● **Activity**
Continue the excerpt about Buncombe County's plan to convert 40 McCormick Place into an ambulance station, starting after its last sentence.

● **Excerpt**
The site's location is central to the county's case for the conversion. An ambulance station in the hospital district would cut travel time on downtown runs, give dispatchers a centrally positioned unit during surge periods, and establish a base for mutual aid coordination with neighboring municipalities. Without a station in the urban core, EMS crews responding to incidents near Mission Hospital must travel from outlying positions, a coverage gap county planners identified through repeated facility assessments.

Buncombe County's 911 medical call volume has grown sharply over recent years, stretching ambulance coverage and pushing response times in some areas. Rather than purchase land and construct a new facility, county planners flagged 40 McCormick Place as the faster and lower-cost path forward. The county already owns the building, and the FY23 facility assessment earmarked funding for design and construction at the site. Procurement postings that followed sought architectural and engineering design services for the adaptive reuse, meaning the project moved through multiple budget cycles before advancing to this stage.

● **Recorded information**
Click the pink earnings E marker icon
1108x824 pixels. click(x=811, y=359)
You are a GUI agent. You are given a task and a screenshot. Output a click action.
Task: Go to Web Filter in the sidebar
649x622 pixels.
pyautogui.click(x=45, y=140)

● **Result for this task**
Renovation costs, a construction timeline, and a staffing plan have not been publicly detailed. Those specifics, along with any target response time benchmarks and call volume projections the county intends to meet, are expected to emerge through formal design work and subsequent commission hearings required under county procurement rules. How the county will track and report performance outcomes publicly remains an open question heading into that process.

The conversion will also require engineering solutions for traffic circulation near the hospital campus, ambulance ingress and egress logistics, and on-site accommodations for on-duty crews.

Buncombe County's longer-range emergency services strategy, covering additional station siting, equipment upgrades, and staff recruitment, is expected to come before commissioners in public budget hearings in the months ahead.